Records for finding items on screen
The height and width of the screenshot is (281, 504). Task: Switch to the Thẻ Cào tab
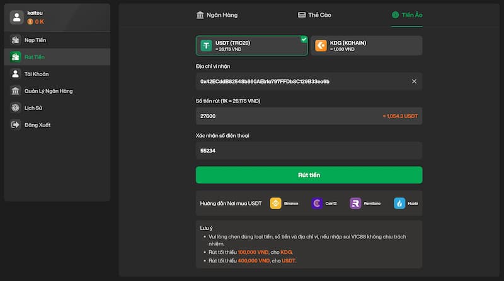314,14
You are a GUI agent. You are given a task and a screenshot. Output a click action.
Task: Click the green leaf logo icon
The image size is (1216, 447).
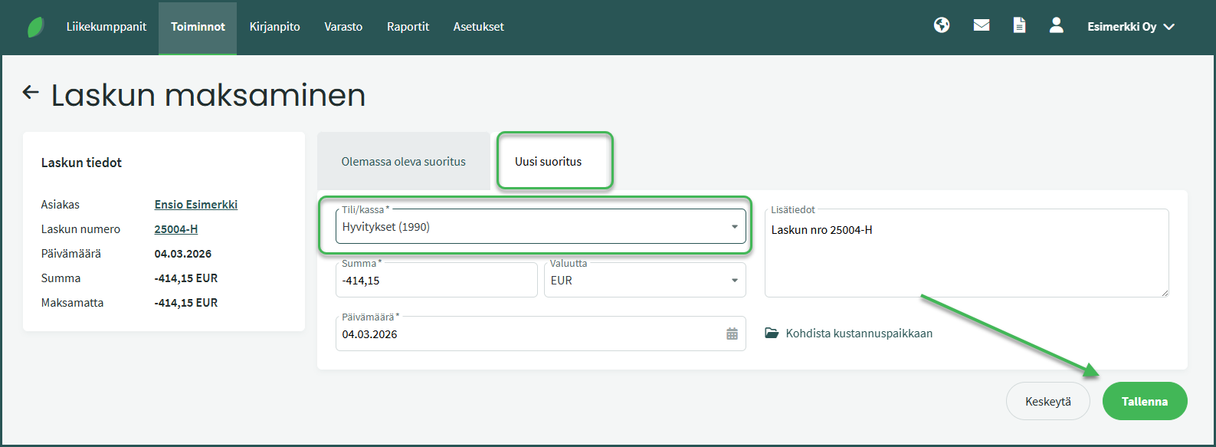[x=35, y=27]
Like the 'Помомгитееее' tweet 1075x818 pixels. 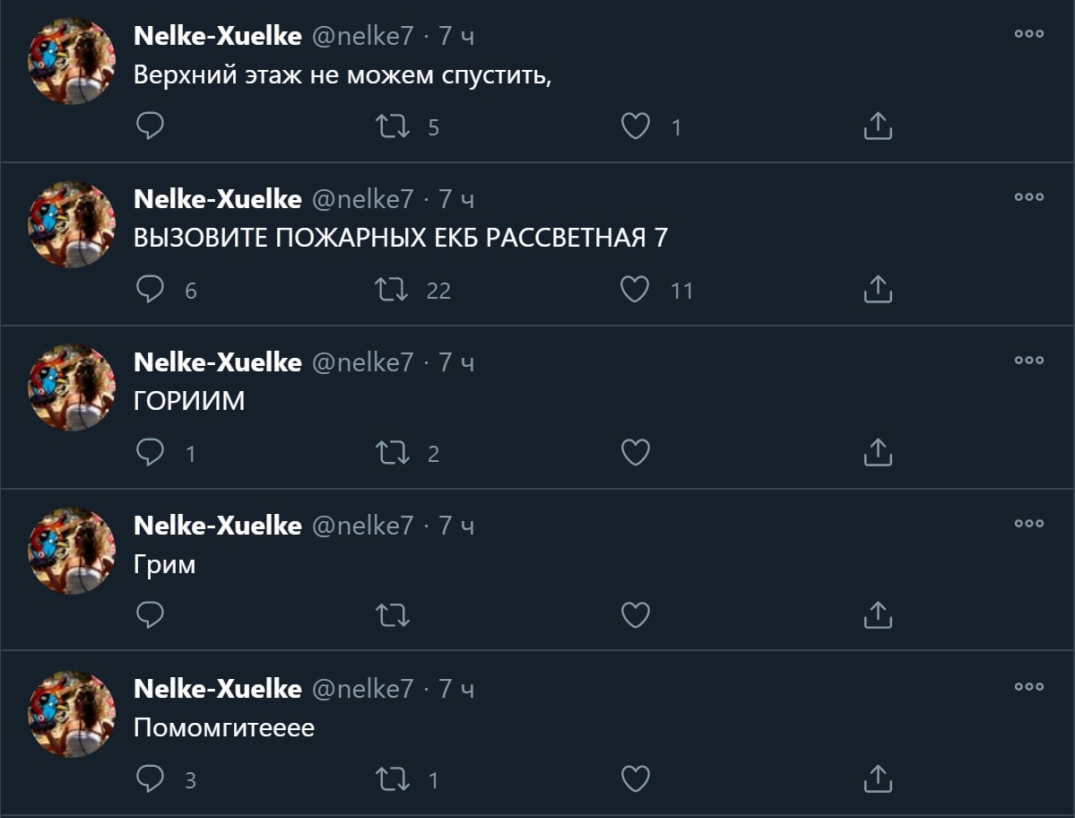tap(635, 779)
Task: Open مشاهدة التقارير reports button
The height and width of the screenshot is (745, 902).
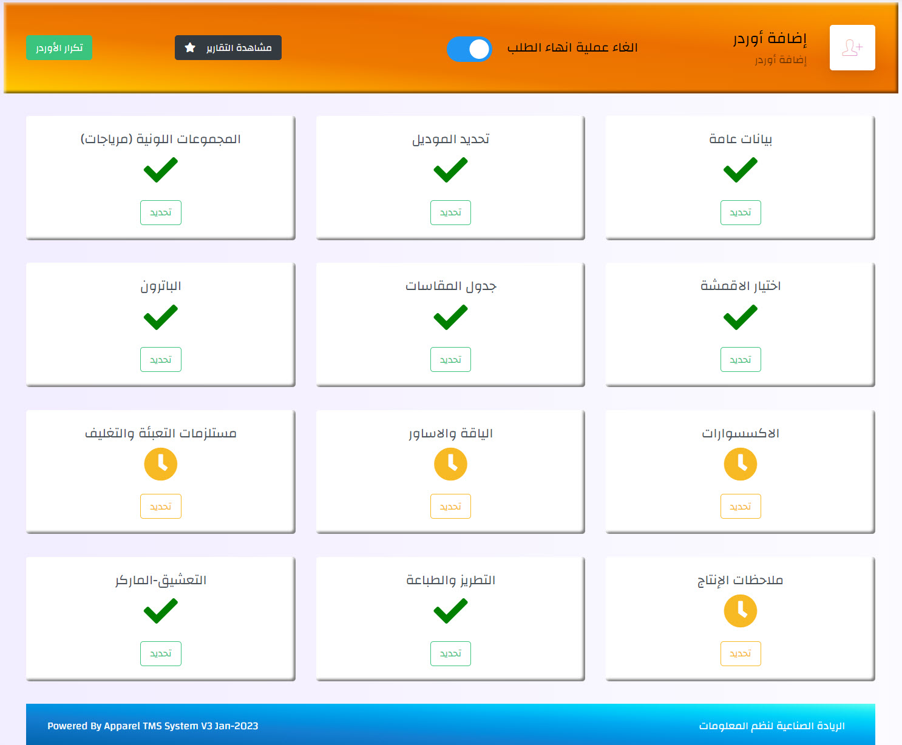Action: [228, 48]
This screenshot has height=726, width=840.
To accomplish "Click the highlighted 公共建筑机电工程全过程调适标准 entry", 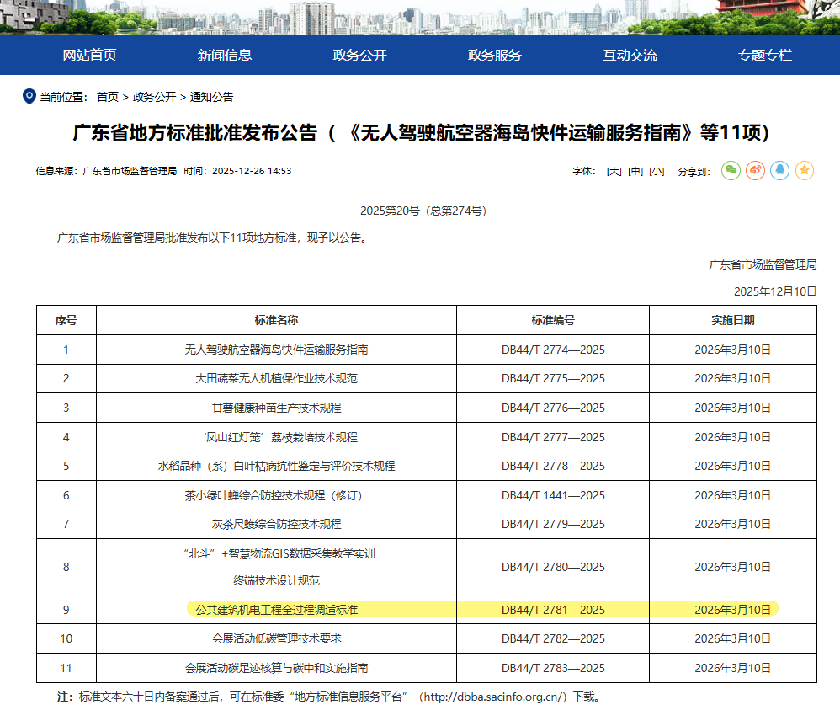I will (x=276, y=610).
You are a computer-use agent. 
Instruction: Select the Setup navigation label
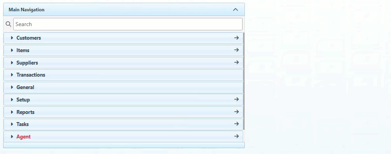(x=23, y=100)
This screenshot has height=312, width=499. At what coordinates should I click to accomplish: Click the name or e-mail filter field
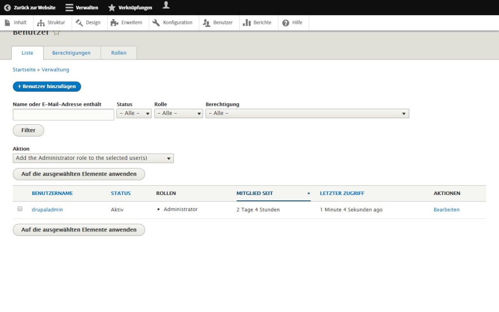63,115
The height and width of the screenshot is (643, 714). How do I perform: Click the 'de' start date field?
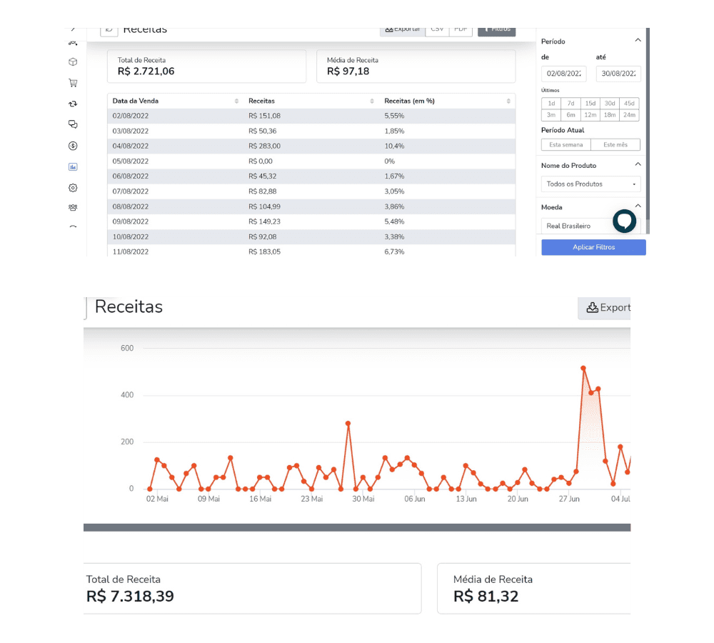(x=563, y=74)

## What you should do
Count the lines of the records that contain the string "agent", with case taken into account, and give only the number.

## Answer for this exercise
2